-- Aim of the task --
From the entries below, reproduce exactly the lines from the one with "Open Categoria de alarme dropdown" through the one with "Screen dimensions: 1200x1731", both included, without images.

-- Dataset records --
···

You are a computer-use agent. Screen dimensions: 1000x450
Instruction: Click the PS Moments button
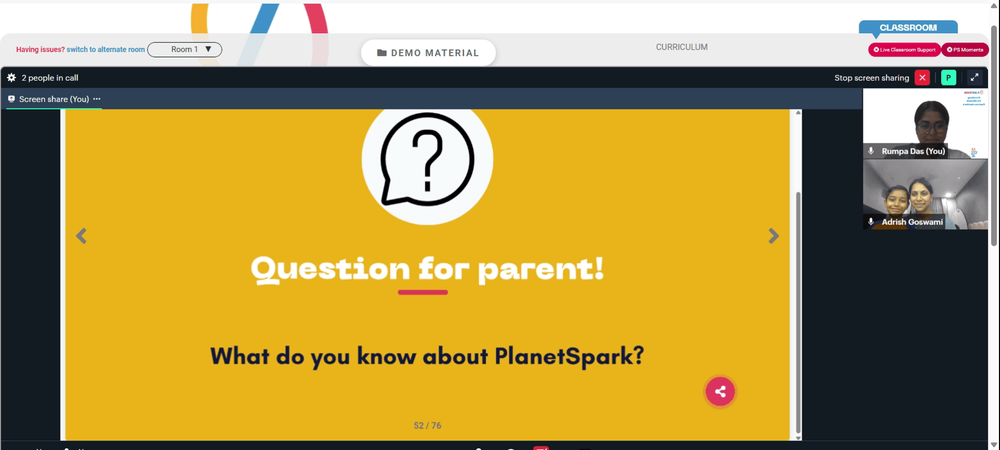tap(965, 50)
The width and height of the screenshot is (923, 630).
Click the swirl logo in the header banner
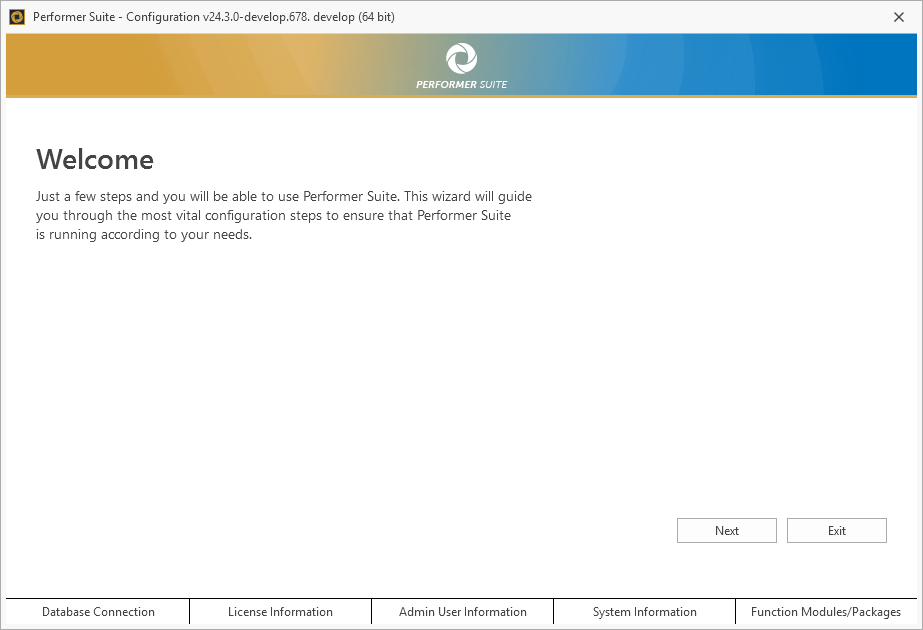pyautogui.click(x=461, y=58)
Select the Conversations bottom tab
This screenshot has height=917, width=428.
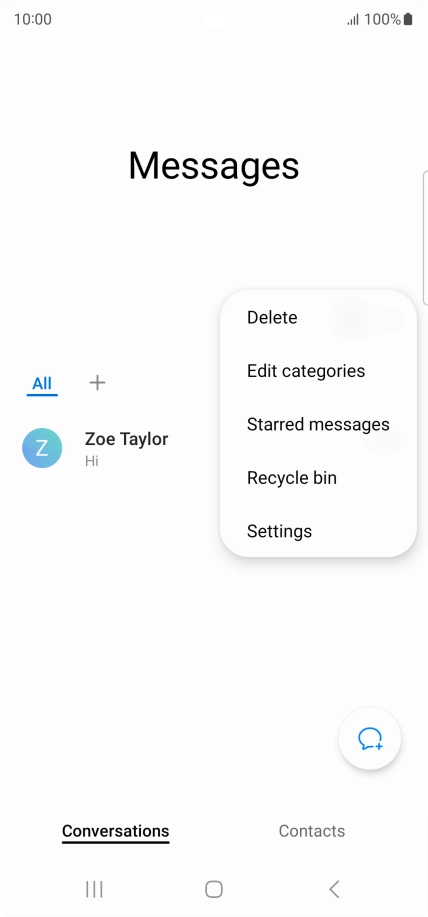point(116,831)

···

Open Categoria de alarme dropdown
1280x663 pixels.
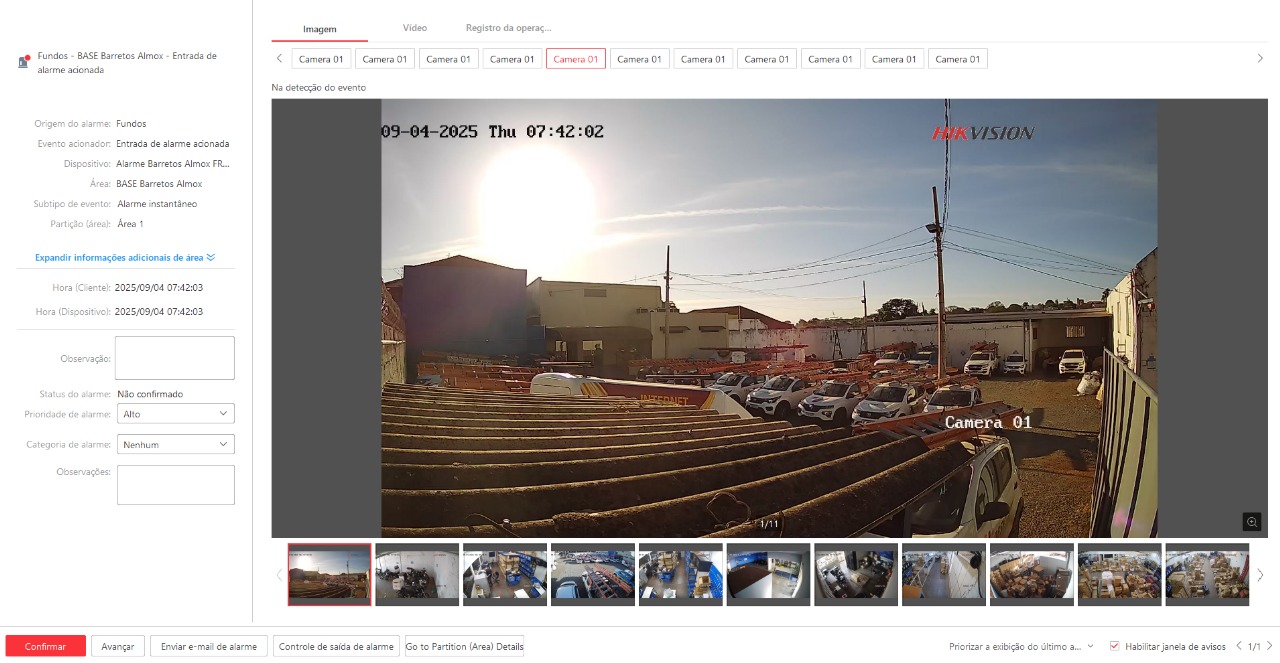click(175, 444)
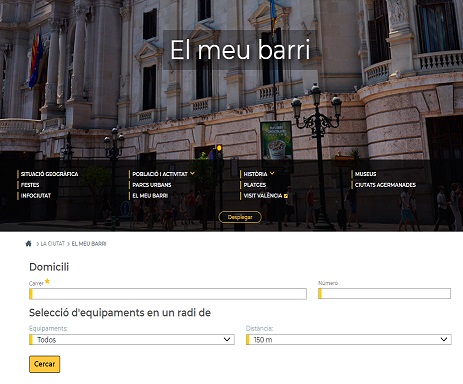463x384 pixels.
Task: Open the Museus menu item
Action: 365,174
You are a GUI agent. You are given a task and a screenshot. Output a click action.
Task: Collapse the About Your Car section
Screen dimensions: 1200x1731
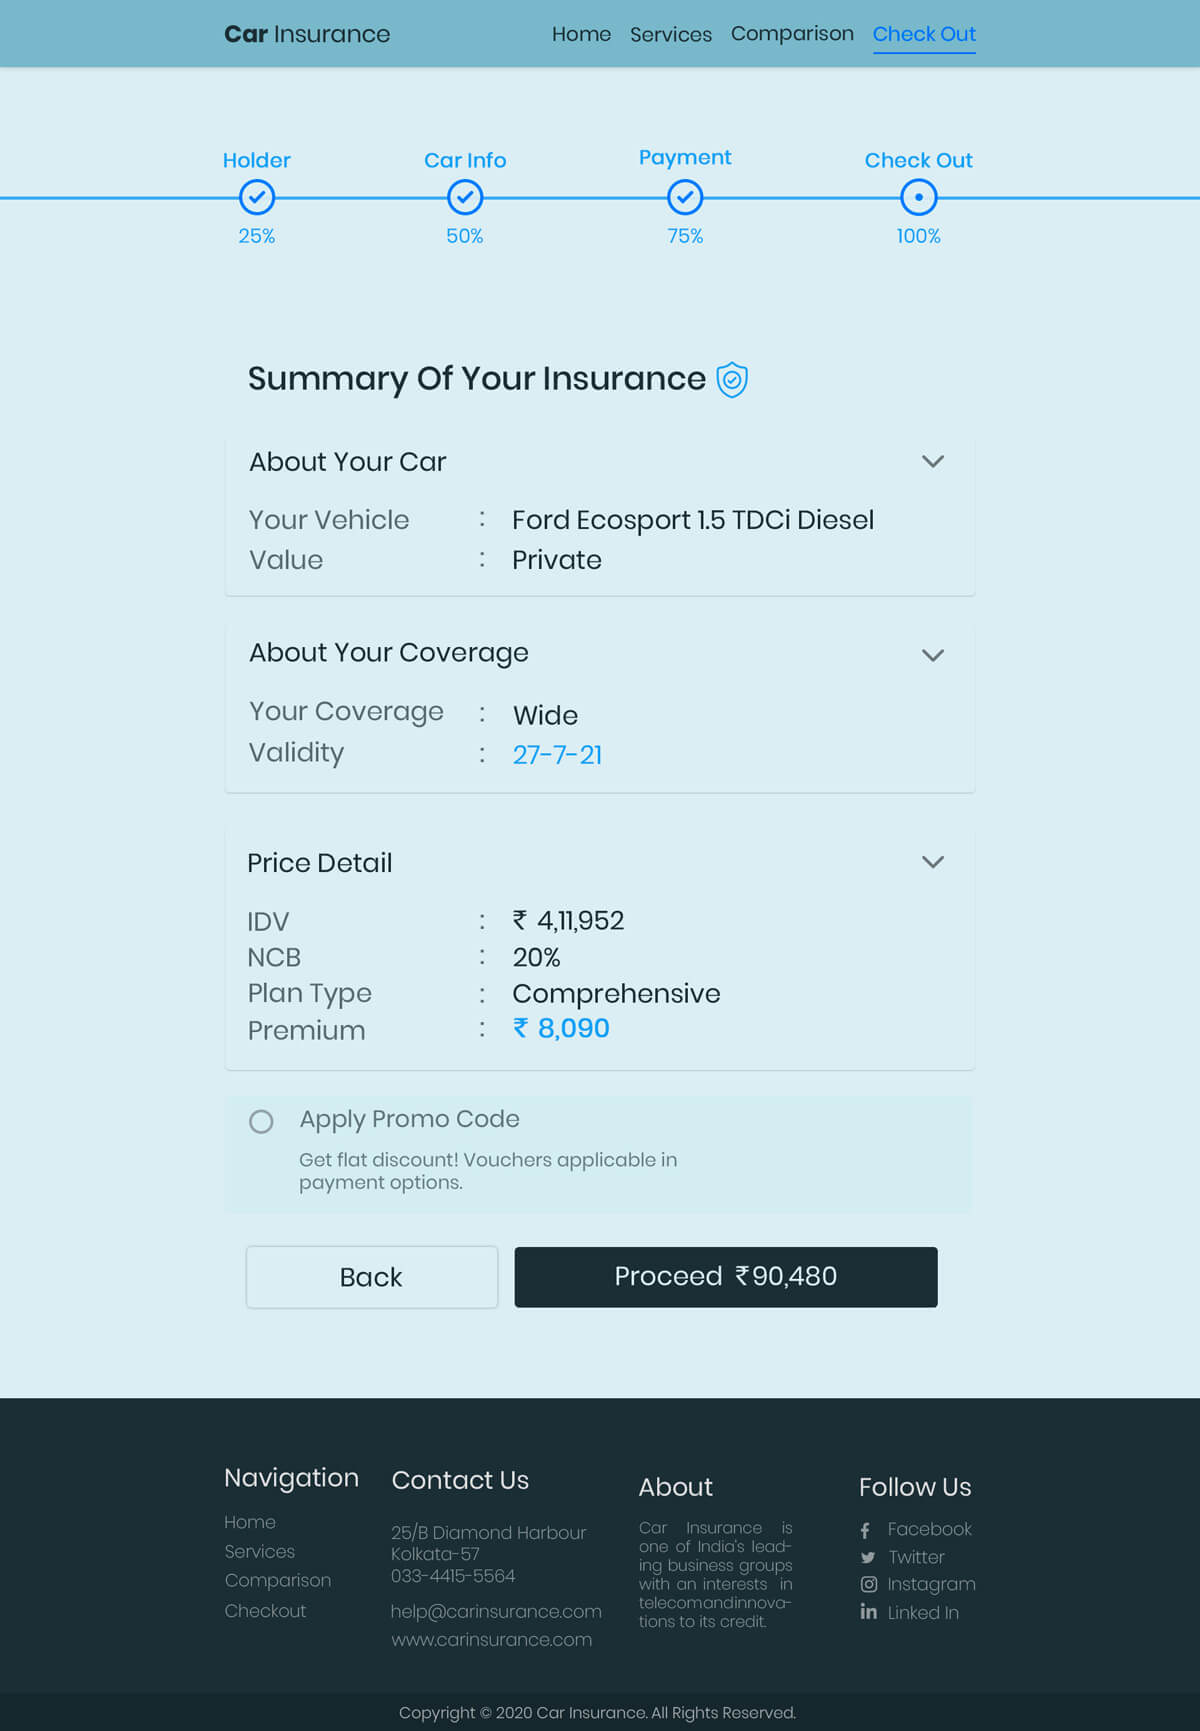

···

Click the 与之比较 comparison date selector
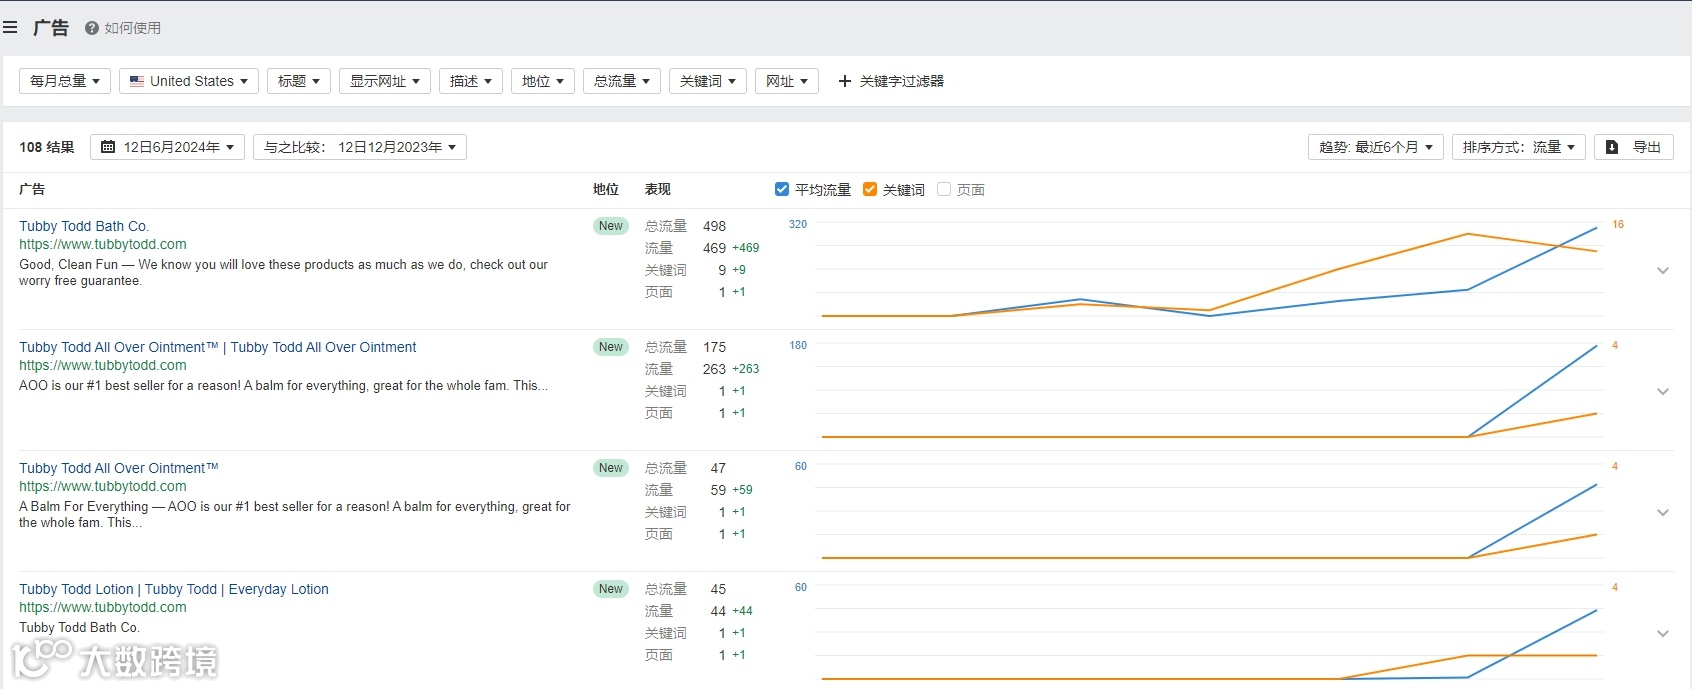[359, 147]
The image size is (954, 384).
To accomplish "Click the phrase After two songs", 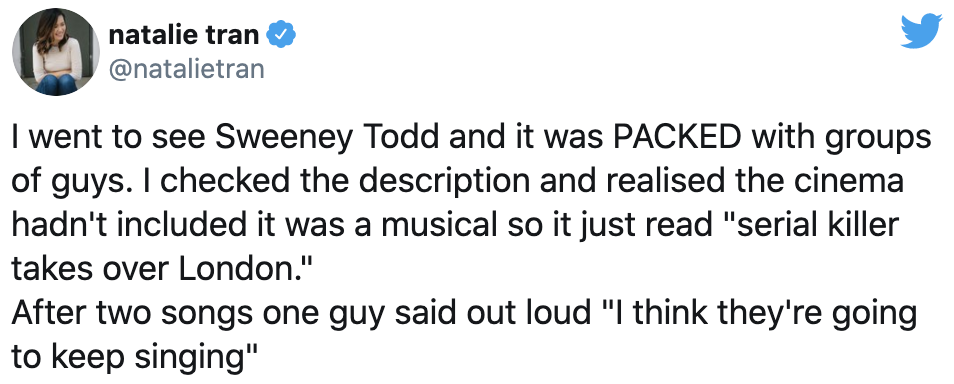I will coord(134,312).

···

-- Response --
Open Categoria de alarme dropdown
1280x663 pixels.
click(175, 444)
463x384 pixels.
Task: Open the Museus menu item
Action: 365,174
You are a GUI agent. You are given a task and a screenshot. Output a click action.
Task: Collapse the About Your Car section
Screen dimensions: 1200x1731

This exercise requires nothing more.